School of Pharmaceutical Sciences, Zhejiang Chinese Medical University, Hangzhou, 311402, China.
J Ethnopharmacol. 2025 Feb 10;338(Pt 3):119118. doi: 10.1016/j.jep.2024.119118. Epub 2024 Nov 17.
Angelica sinensis (Oliv.) Diels is a well-known traditional medicinal plant. In China, it is a common blood tonic drug that has been inherited for thousands of years. There is a consensus that Angelica sinensis (Oliv.) Diels has a protective effect against various liver diseases. However, the effects and mechanisms of Angelica sinensis (Oliv.) Diels and its active components on alcoholic liver disease (ALD) have not been clearly defined yet.
The aim of this study is to evaluate the effect and explore the mechanism of ferulic acid (FA) from Angelica sinensis (Oliv.) Diels ameliorates lipid metabolism in ALD.
C57BL/6 mice were fed ethanol-containing liquid feeds to establish ALD model in vivo. The lipid metabolism-related indexes were detected by kits, H&E staining and oil red O staining were used to analyze liver histopathological changes and fat deposition, to evaluate the protective effect of water extraction and ethanol precipitation of Angelica sinensis radix (WEEPAS) on ethanol-induced liver injury. The active components and potential targets of Angelica sinensis (Oliv.) Diels for ALD were screened by network pharmacology and molecular docking. Ethanol was co-incubated with HepG2 cells to construct the ALD model in vitro, then the same approaches were used to explore the effect of FA for ALD in vivo and in vitro. The levels of proteins and mRNA related to AMPK/ACC and PI3K/AKT pathways were detected by Western Blotting and RT-qPCR.

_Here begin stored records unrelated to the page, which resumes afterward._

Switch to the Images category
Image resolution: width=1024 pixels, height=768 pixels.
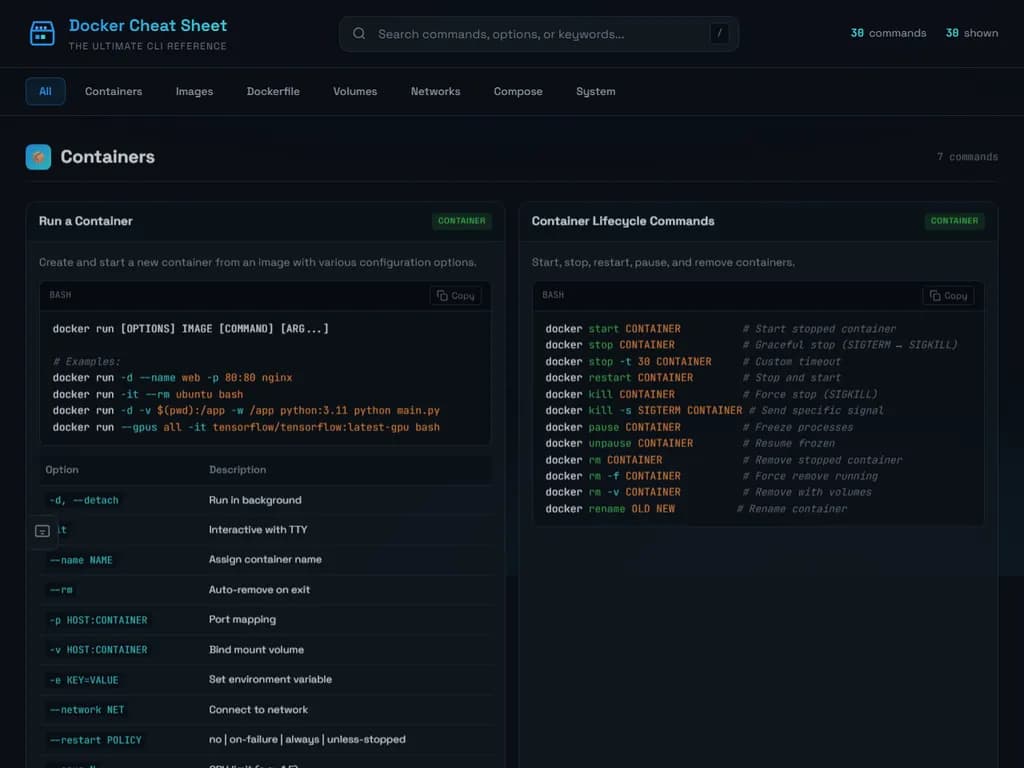[194, 91]
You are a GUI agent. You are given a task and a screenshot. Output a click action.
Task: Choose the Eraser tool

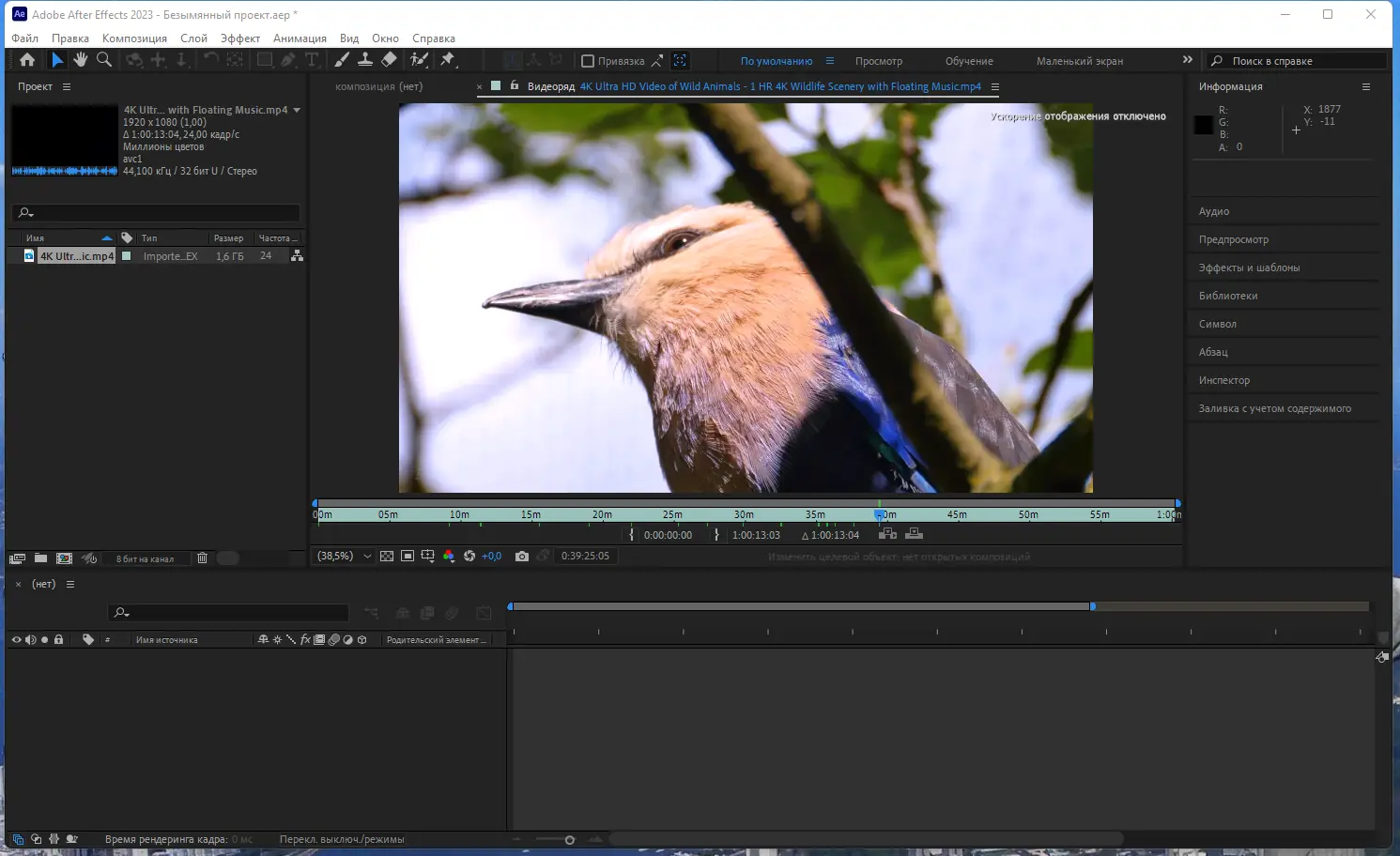pyautogui.click(x=389, y=60)
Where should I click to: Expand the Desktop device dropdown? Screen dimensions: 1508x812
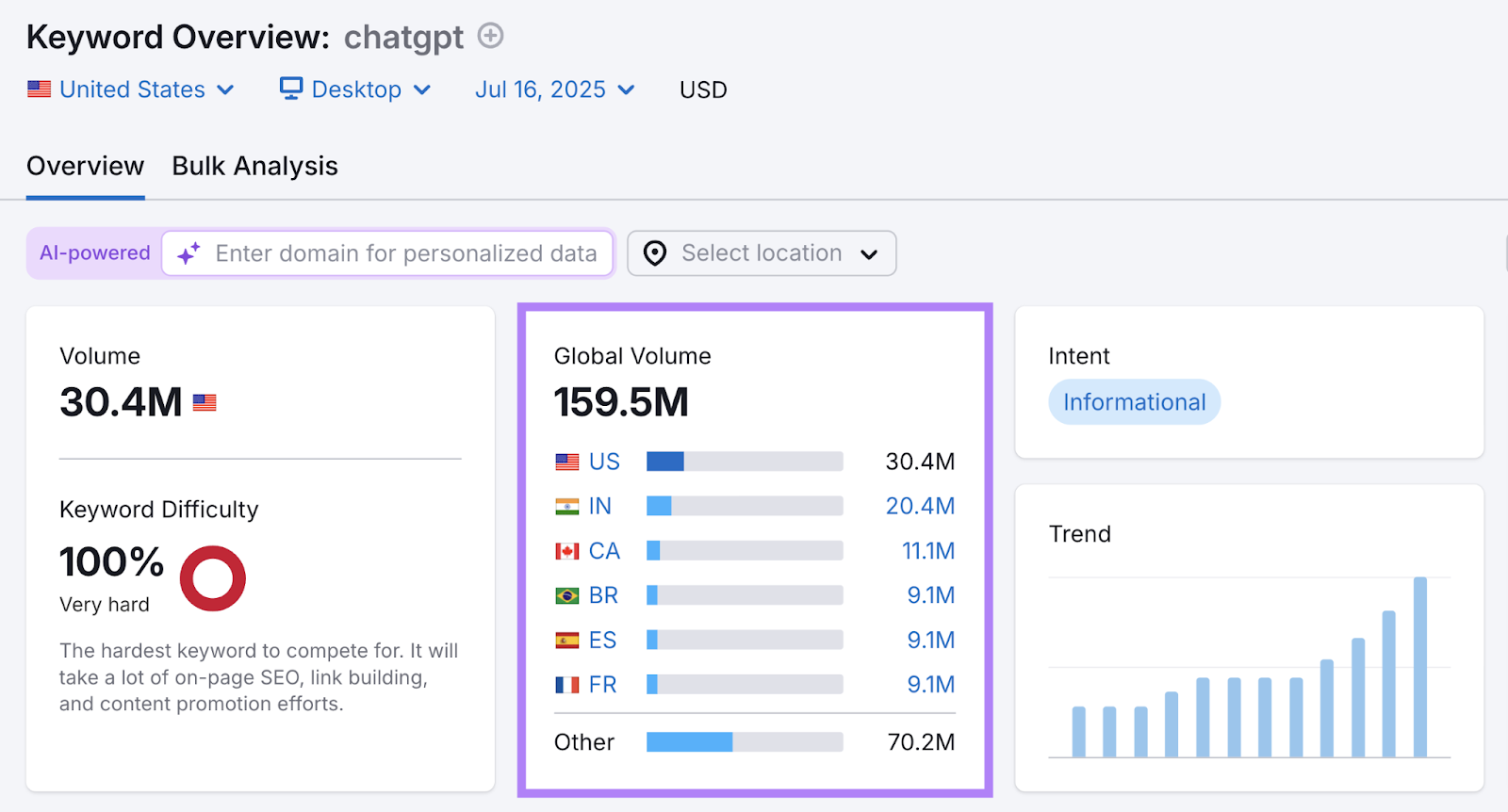(x=356, y=89)
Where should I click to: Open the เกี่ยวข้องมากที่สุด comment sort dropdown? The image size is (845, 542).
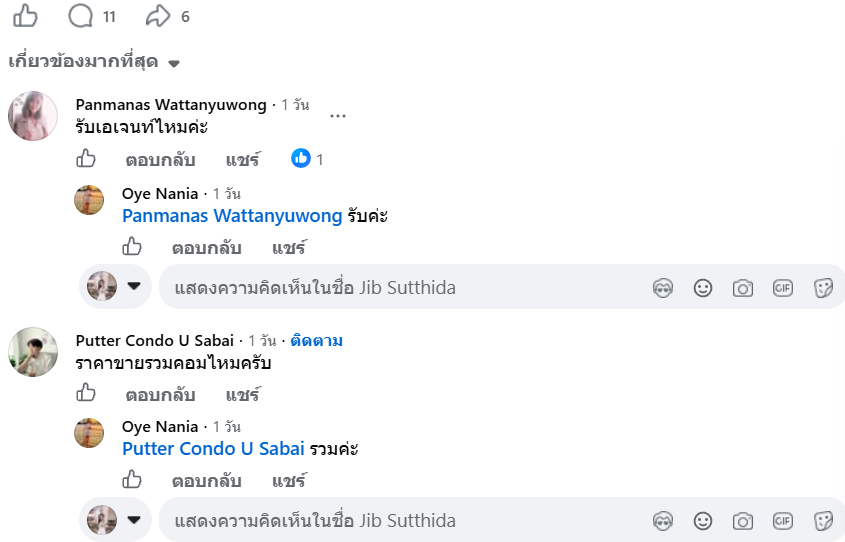coord(94,61)
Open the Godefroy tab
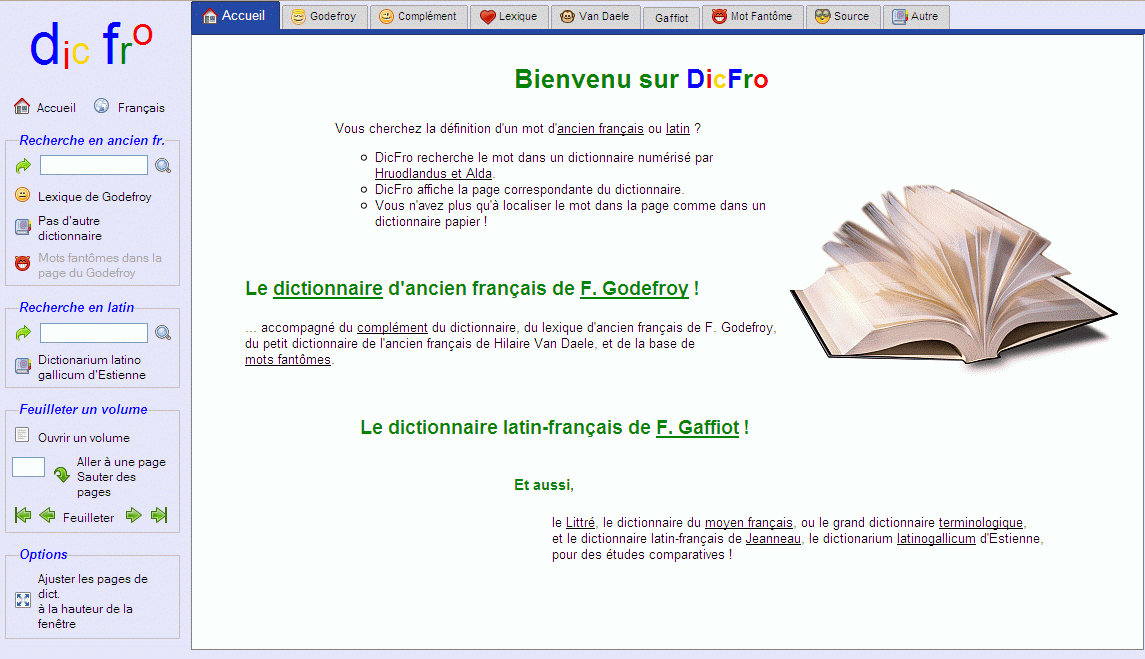This screenshot has width=1145, height=659. pyautogui.click(x=324, y=17)
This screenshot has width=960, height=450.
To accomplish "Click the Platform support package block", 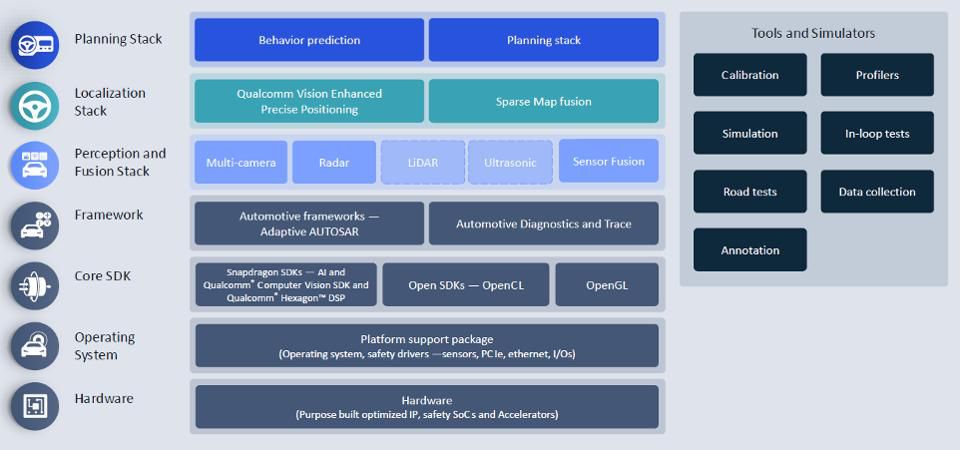I will coord(427,346).
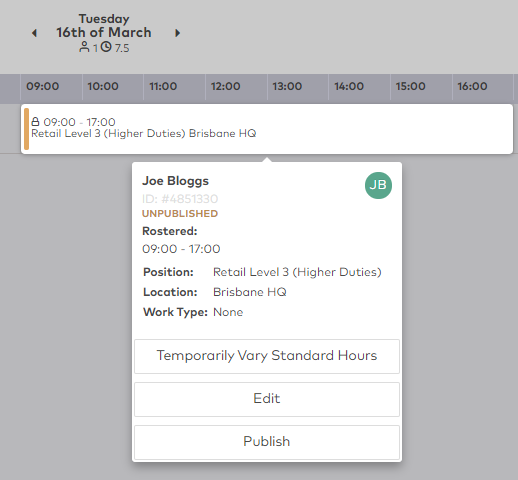
Task: Select the 09:00 – 17:00 shift block
Action: [267, 129]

WEEPAS could protect mice from ethanol-induced liver tissues injury by ameliorating fat deposition and inhibiting oxidative stress response. Network pharmacology and molecular docking results suggested that FA might be the main bioactive component in Angelica sinensis (Oliv.) Diels for ALD, and its mechanism might be related to the regulation of AMPK and PI3K/AKT signaling pathways. In vitro and in vivo experiments further demonstrated that FA regulated lipid metabolism via AMPK/ACC and PI3K/AKT pathways, thereby ameliorating ethanol-induced liver tissues injury and lipid metabolism disorders in HepG2 cells and mice, which were consistent with the network pharmacology results.
In summary, the results indicated that FA from Angelica sinensis (Oliv.) Diels was able to ameliorate ethanol-induced ALD. The mechanism may be related to the regulation of lipid metabolism via AMPK/ACC and PI3K/AKT pathways.
当归是一种著名的传统药用植物。在中国,它是一种传承了数千年的常见补血药物。人们普遍认为当归对各种肝脏疾病具有保护作用。然而,当归及其活性成分对酒精性肝病(ALD)的作用和机制尚未明确。
本研究旨在评估当归中的阿魏酸(FA)改善ALD脂质代谢的作用并探索其机制。
给C57BL/6小鼠喂食含乙醇的液体饲料以在体内建立ALD模型。通过试剂盒检测脂质代谢相关指标,采用苏木精-伊红(H&E)染色和油红O染色分析肝脏组织病理学变化和脂肪沉积,以评估当归水提醇沉物(WEEPAS)对乙醇诱导的肝损伤的保护作用。通过网络药理学和分子对接筛选当归治疗ALD的活性成分和潜在靶点。将乙醇与HepG2细胞共孵育以在体外构建ALD模型,然后采用相同方法探索FA在体内和体外对ALD的作用。通过蛋白质免疫印迹法(Western Blotting)和实时定量聚合酶链反应(RT-qPCR)检测与腺苷酸活化蛋白激酶/乙酰辅酶A羧化酶(AMPK/ACC)和磷脂酰肌醇-3激酶/蛋白激酶B(PI3K/AKT)通路相关的蛋白质和mRNA水平。
WEEPAS可通过改善脂肪沉积和抑制氧化应激反应保护小鼠免受乙醇诱导的肝组织损伤。网络药理学和分子对接结果表明,FA可能是当归治疗ALD的主要生物活性成分,其机制可能与调节AMPK和PI3K/AKT信号通路有关。体内和体外实验进一步证明,FA通过AMPK/ACC和PI3K/AKT通路调节脂质代谢,从而改善乙醇诱导的HepG2细胞和小鼠肝组织损伤及脂质代谢紊乱,这与网络药理学结果一致。
综上所述,结果表明当归中的FA能够改善乙醇诱导的ALD。其机制可能与通过AMPK/ACC和PI3K/AKT通路调节脂质代谢有关。